### Source text:
I've been saying for several years that once the Russians have a monopoly on flying astronauts to the station, they could -- and probably would -- use it to pressure the United States for diplomatic purposes," he said. "If the U.S. says no, then they can always find a reason why a Soyuz wouldn't be ready to fly when it's needed.

Representative Thomas Feeney
August 15, 2008

America's space program is best served by the talents of heroes at home, not cosmonauts 5,000 miles away.

Representative Nick Lampson
August 15, 2008

We don't want to deny ourselves access to the space station, the very place we have built and paid ... It's going to be a tougher sell now unless there are critical developments during the next 48 to 72 hours.

### Data block:

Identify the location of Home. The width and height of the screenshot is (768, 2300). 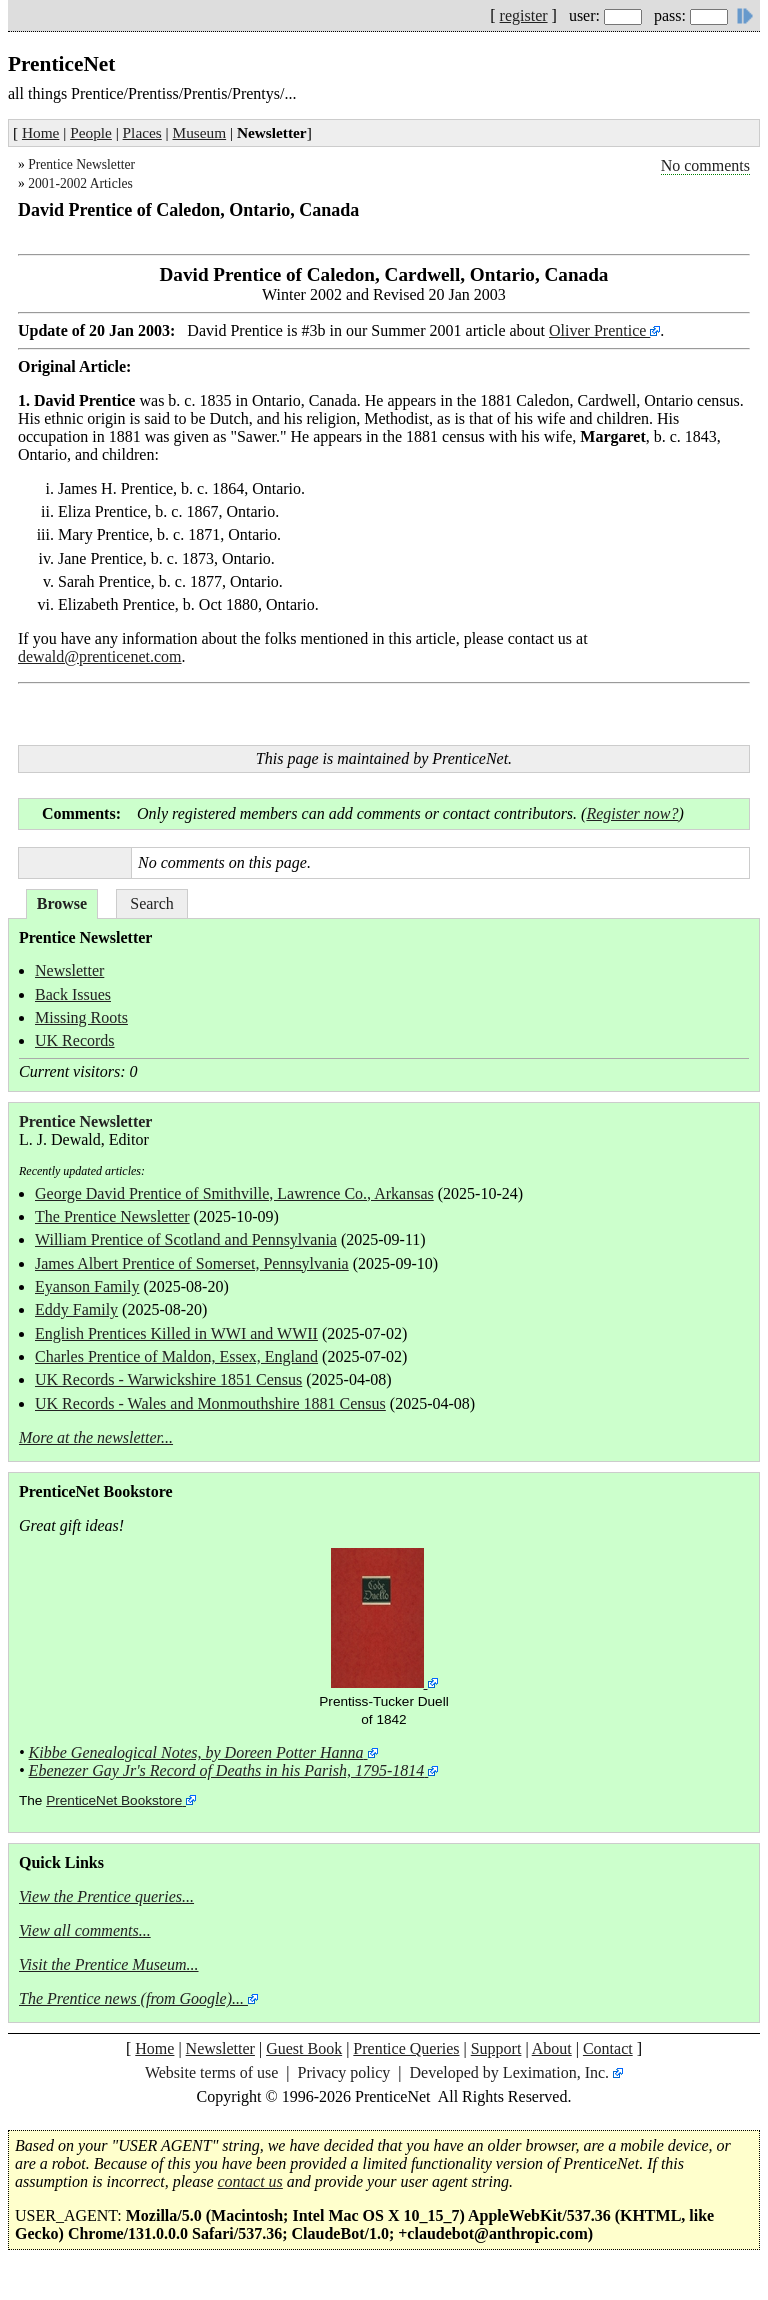
(40, 132).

### What this task involves:
Please list each distinct number written in digits in the space station quotes above.

### Complete answer:
15, 2008, 5,000, 48, 72